Ané is Undine, a beautiful water (eater) nymph from mythology. An Undine was created without a soul, but by marrying a mortal and bearing him a child she obtained a soul and with it all the pains and penalties of the human race. The origin of the Undines can best be traced all the way back to ancient Greece wherein mythology cites a clan of nymphs called Oceanides claimed the waters of the world as their home. The water nymphs, or water spirits, belonging to the Water Elemental, are usually found in forest pools and waterfalls. They are said to have beautiful voices, which can sometimes be heard singing over the sound of water that entices those that hear it.
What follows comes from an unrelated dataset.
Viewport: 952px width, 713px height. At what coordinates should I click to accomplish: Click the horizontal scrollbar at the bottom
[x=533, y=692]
Fabi is the Lady of Shalott. According to legend, the Lady of Shalott was forbidden to look directly at reality or the outside world; instead she was doomed to view the world through a mirror, and weave what she saw into tapestry. Her despair was heightened when she saw loving couples entwined in the far distance, and she spent her days and nights aching for a return to normality. One day the Lady saw Sir Lancelot passing on his way in the reflection of the mirror, and dared to look out at Camelot, bringing about a curse. The lady escaped by boat during an autumn storm, inscribing 'The Lady of Shalott' on the prow. As she sailed towards Camelot and certain death, she sang a lament. Her frozen body was found shortly afterwards by the knights and ladies of Camelot, one of whom is Lancelot, who prayed to God to have mercy on her soul. The tapestry she wove during her imprisonment was found draped over the side of the boat.
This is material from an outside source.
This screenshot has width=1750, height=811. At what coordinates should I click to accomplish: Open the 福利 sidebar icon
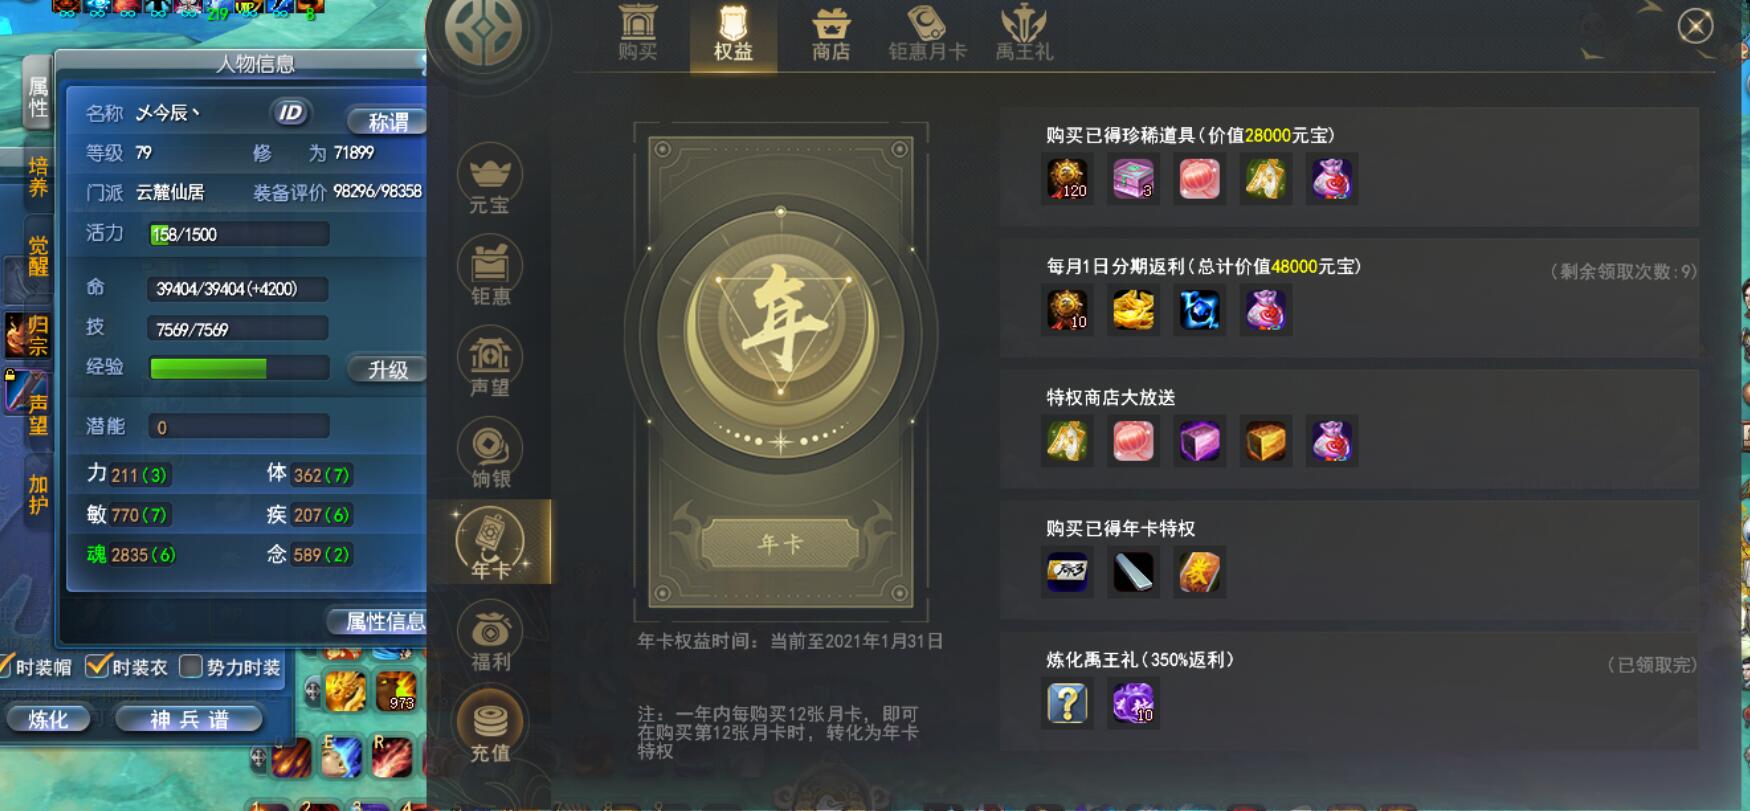click(490, 637)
And finally Jana is Ophelia. Sad and pathetic driven to madness by love. After Hamlet's "To be, or not to be" soliloquy. Hamlet approaches Ophelia and talks to her. He tells her "get thee to a nunnery." Hamlet becomes angry, realises he has gone too far, and says "I say we will have no more marriages", and exits. Ophelia is left bewildered and heartbroken, sure that Hamlet is insane. After Hamlet storms out, Ophelia makes her "O, what a noble mind is here o'erthrown" soliloquy. Later, Queen Gertrude reports that Ophelia had climbed into a willow tree, and then a branch broke and dropped Ophelia into the brook, where she drowned. Gertrude says that Ophelia appeared "incapable of her own distress". Whether her death was an accident or suicide remains a mystery.
There you have it folks, that's us Pre-Raphaelite babes. Not morbid at all. Happy Monday ya'll!